Searching for words to say … and I can’t find anything. It’s like … a run down house in the middle of no where that has been long abandoned … no one is there and hasn’t been for a very long time. The weeds have taken over and decay has set in… seen to the world as an eyesore… just left to rot.
Needing some major weeding to be done and some tlc. It’s been a really long time since I have felt like me, wondering if I’ve ever been me. Feeling very lost, alone and afraid of the unknown. Angered at my fragility. Hating that I fall to pieces at the drop of a hat. I shake from the inside out, through the day and I don’t know how to make it stop.
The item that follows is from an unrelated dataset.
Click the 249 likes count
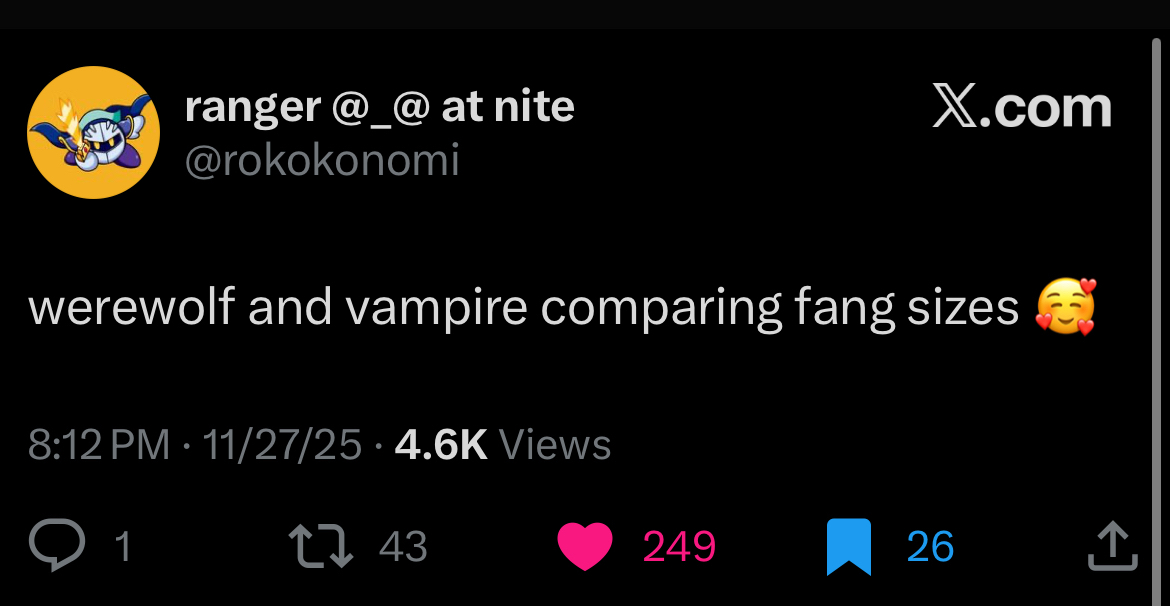This screenshot has width=1170, height=606. click(x=679, y=547)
Trying to keep my mind occupied on other things but suddenly overcome by reality and I fall to pieces once again. Questioning my existence and why I chose this life. What is all this pain for? Where is the bright side that everyone says is there? Trying my best to keep my eye on the horizon, hoping to see the light that always shows up just after the storm. Giving myself a pep talk every few minutes. I can do this, I am stronger than I feel, I will make it beyond this point, I will get through this storm.
I write this not for sympathy or any of the like, but to help myself heal, saying out loud what is going on inside, for so long I have kept my feelings bottled up, placing my focus on the happiness and well being of others. It’s my turn now and there is a lifetime of healing that needs to be done.